* [Task statement]:
Copy the listing lines from the one containing "Viewport: 744px width, 928px" through the one containing "coord(59,231)", and swap "icon" for "button" while keeping everything else the same. Don't include the pictures.

**** Record set ****

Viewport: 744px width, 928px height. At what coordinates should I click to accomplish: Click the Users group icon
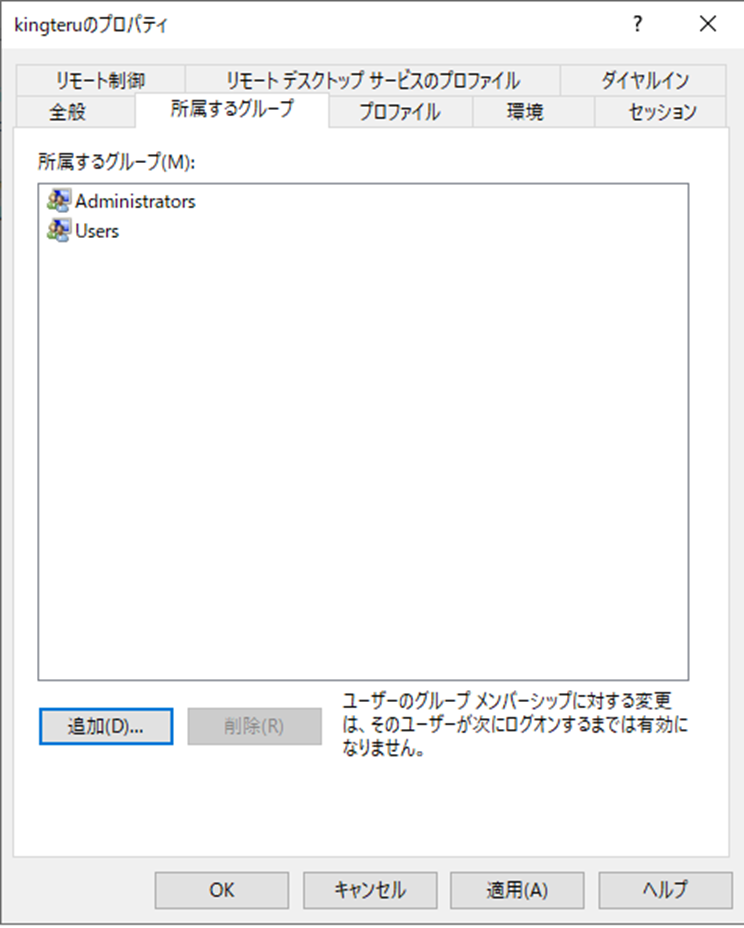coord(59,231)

****
**** Record set ****

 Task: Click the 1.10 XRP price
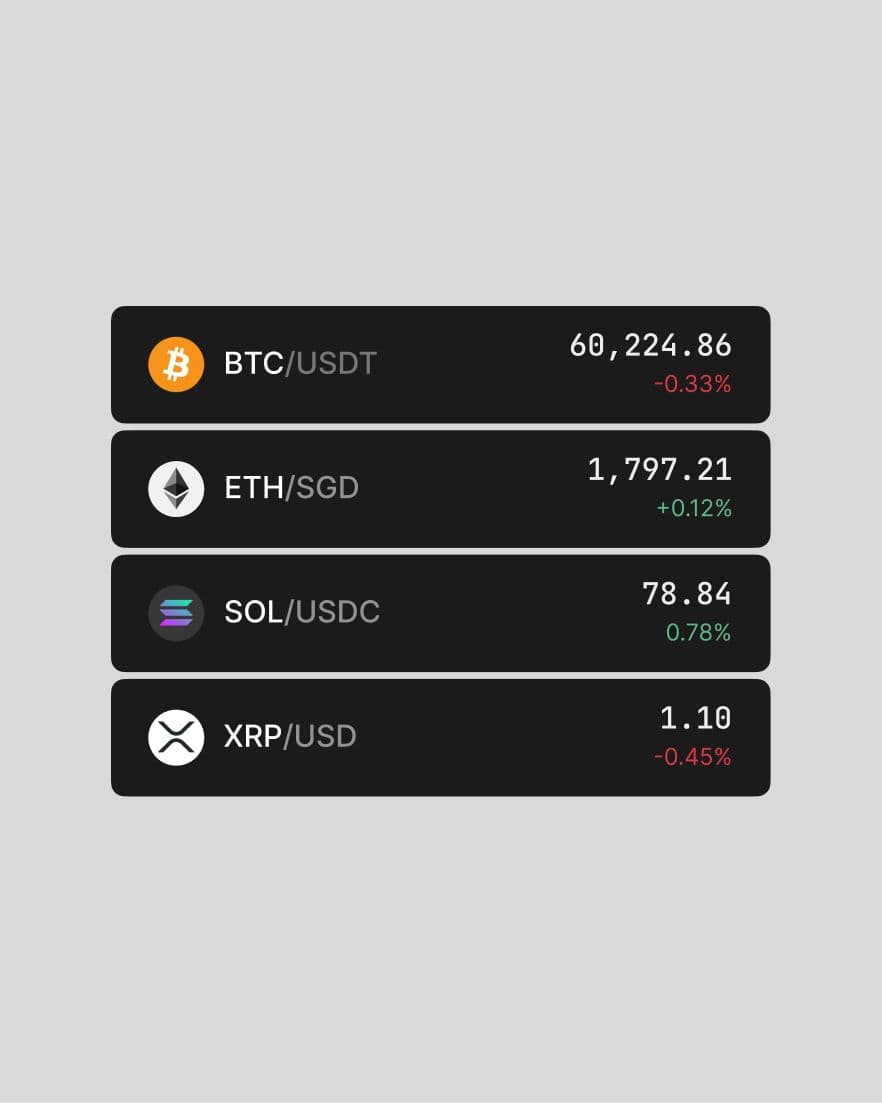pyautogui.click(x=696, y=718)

****
**** Record set ****

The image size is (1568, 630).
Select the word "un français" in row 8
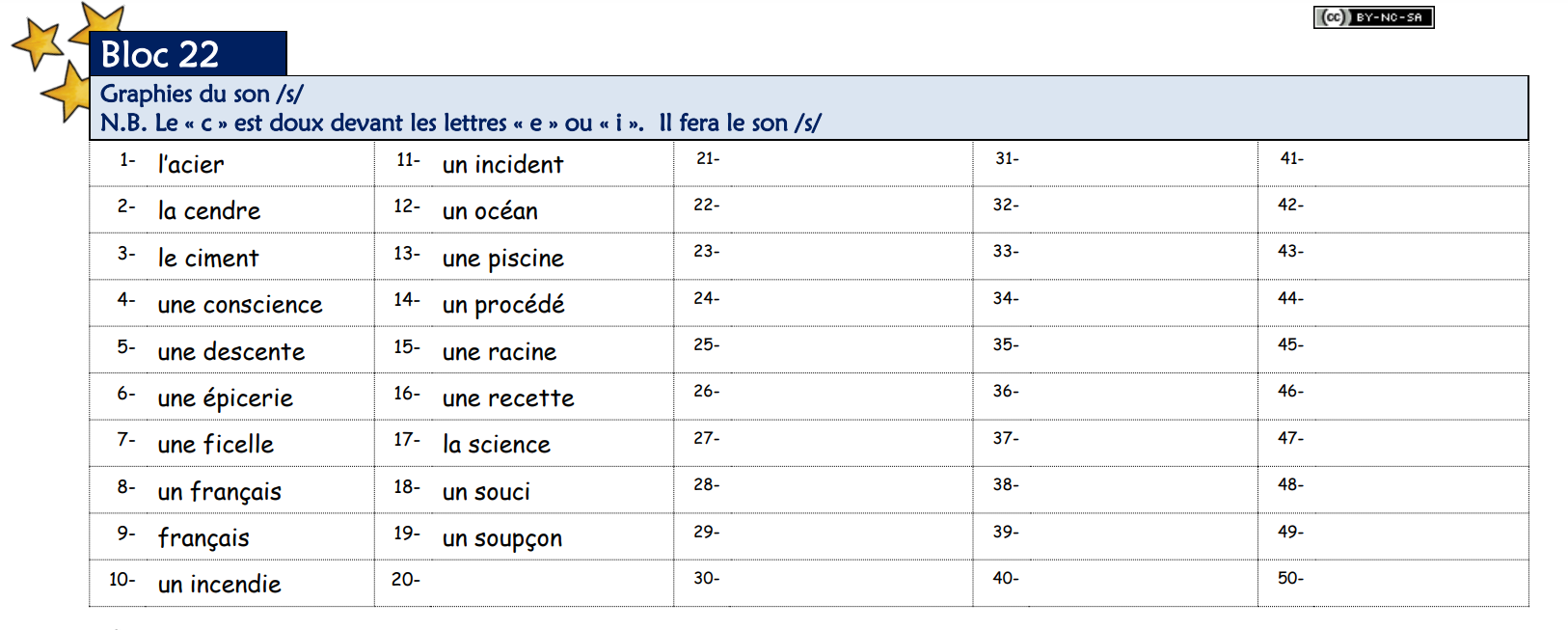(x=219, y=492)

****

* [Task response]:
Viewport: 744px width, 928px height. At what coordinates should I click to accomplish: Click the Users group button
coord(59,231)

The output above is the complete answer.